Saved data entries:
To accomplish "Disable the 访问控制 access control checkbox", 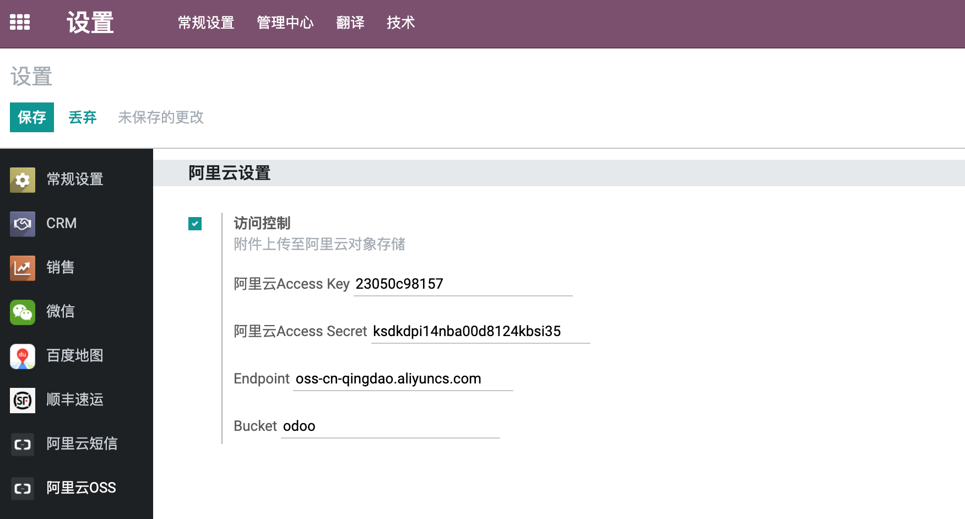I will [194, 224].
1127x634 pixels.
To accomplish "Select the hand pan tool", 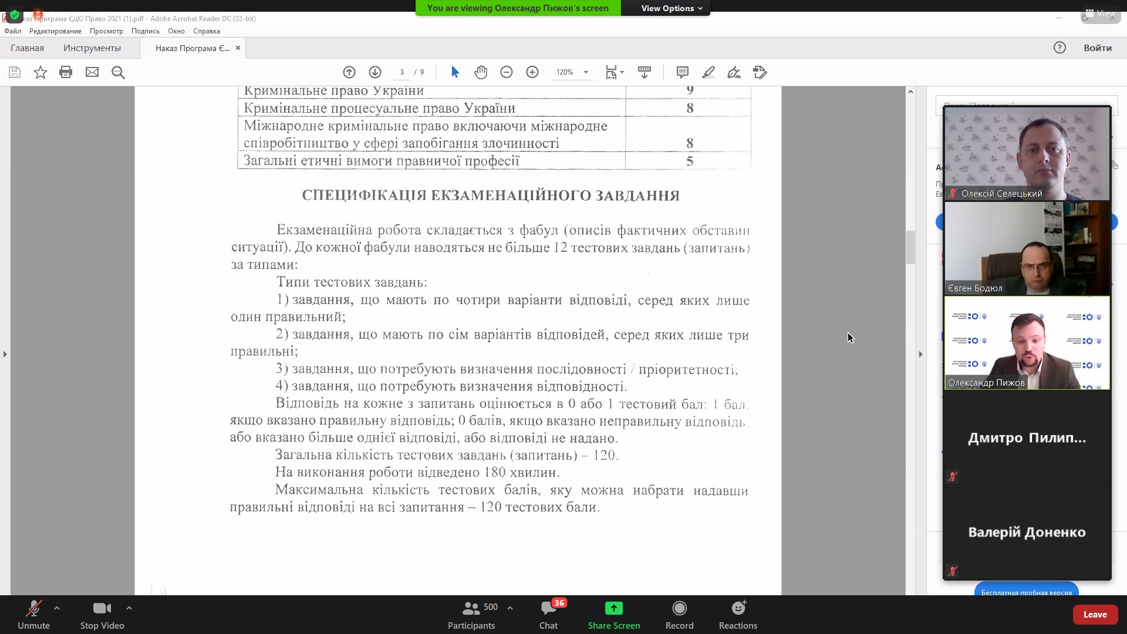I will click(481, 72).
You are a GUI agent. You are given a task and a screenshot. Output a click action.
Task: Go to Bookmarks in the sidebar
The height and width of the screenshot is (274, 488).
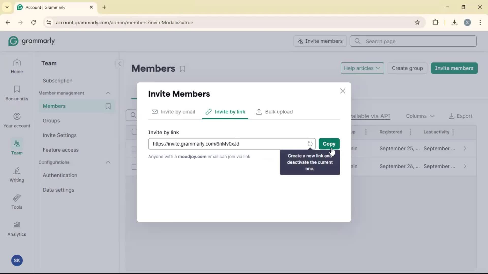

- _YOUR OBJECTIVE_: Count the lines above that contain "screenshot", and give only the number.

- _WRITTEN ANSWER_: 2